The Thought Occurs

Tuesday, 30 June 2015

Stratification: Levels Of Symbolic Abstraction

The semantic stratum (meaning) and the lexicogrammatical stratum (wording) are two levels of symbolic abstraction of the one phenomenon: the content plane.  The content plane is an identifying relation between meaning and wording.

The content plane and the expression plane are two levels of symbolic abstraction of the one phenomenon: language.  Language is an identifying relation between content and expression.

Friday, 19 June 2015

"A Register"

Halliday (2002 [1990]: 168):
I shall assume the concept of register, or functional (diatypic) variation in language.  It is convenient to talk of "a register", in the same way that one talks of "a dialect": in reality, of course, dialectal variation is typically continuous, along many dimensions (that is, with many features varying simultaneously), and what we call "a dialect" is a syndrome of variants that tend to co-occur.  Those feature combinations that actually do occur — what we recognise as "the dialects of English", for example, or "the dialects of Italian" — are only a tiny fraction of the combinations that would be theoretically possible within the given language.  Similarly, "a register" is a syndrome, or a cluster of associated variants; and again only a small fraction of the theoretically possible combinations will actually be found to occur.

+ + + +

**BRIEF 1**
According to the linguistics blog post, the content plane is an identifying relation between what two things?

**ENTRIES**
+ + + +

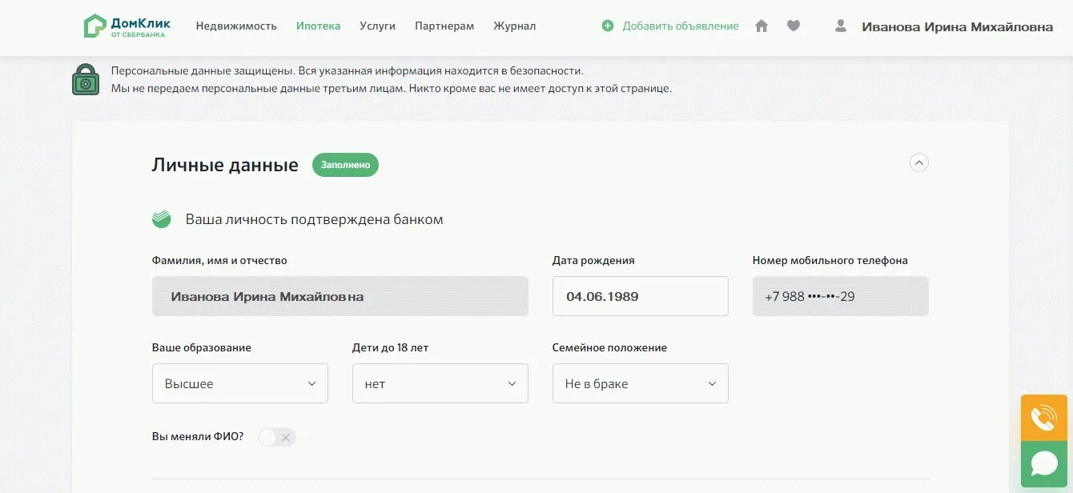The image size is (1073, 493).
Task: Click the user profile avatar icon
Action: click(x=840, y=26)
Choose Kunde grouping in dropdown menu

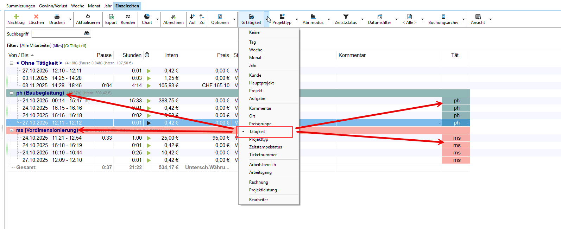(255, 75)
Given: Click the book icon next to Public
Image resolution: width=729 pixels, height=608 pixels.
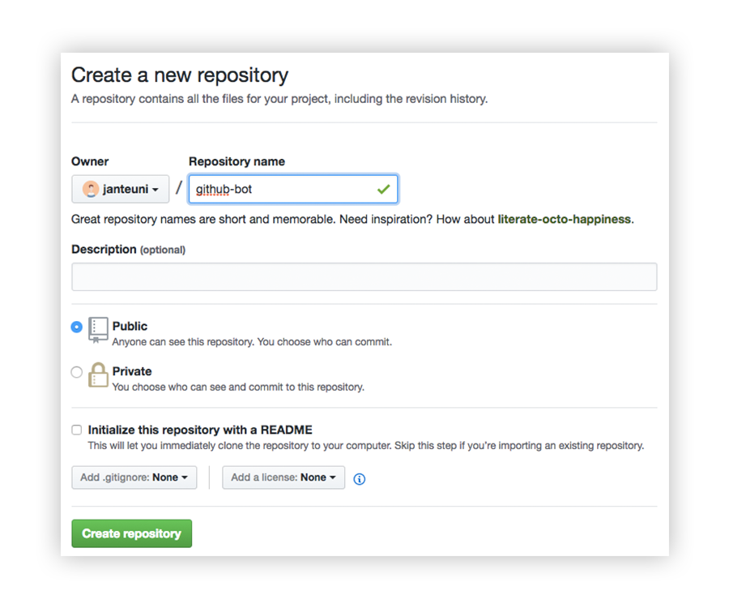Looking at the screenshot, I should (x=96, y=330).
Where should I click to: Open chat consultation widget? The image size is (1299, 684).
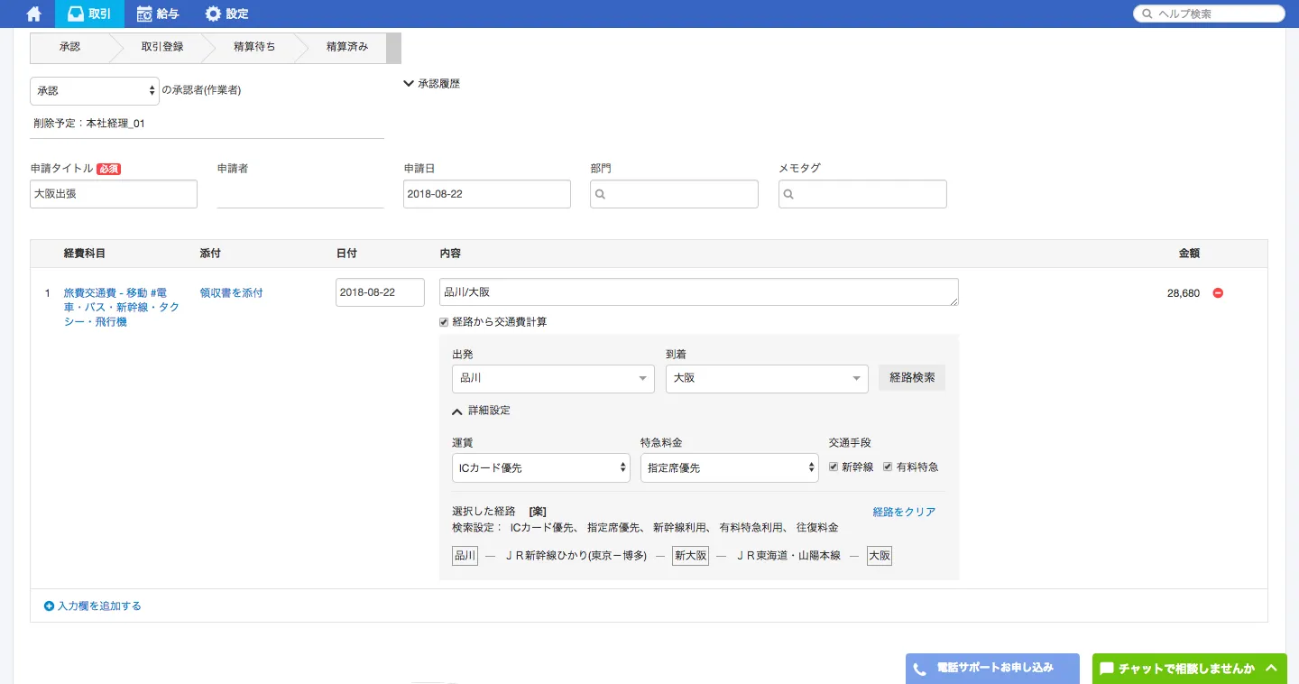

+ + + +

**BRIEF 2**
Copy out all of the records above word for word, leaving out the pictures.

**WRITTEN ANSWER 1**
Meaning and wording.

**WRITTEN ANSWER 2**
The image size is (1073, 493).
Task: Click the user profile avatar icon
Action: click(x=840, y=26)
Choose Kunde grouping in dropdown menu

(255, 75)
Given: Click the book icon next to Public
Image resolution: width=729 pixels, height=608 pixels.
Looking at the screenshot, I should (x=96, y=330).
Where should I click to: Open chat consultation widget? The image size is (1299, 684).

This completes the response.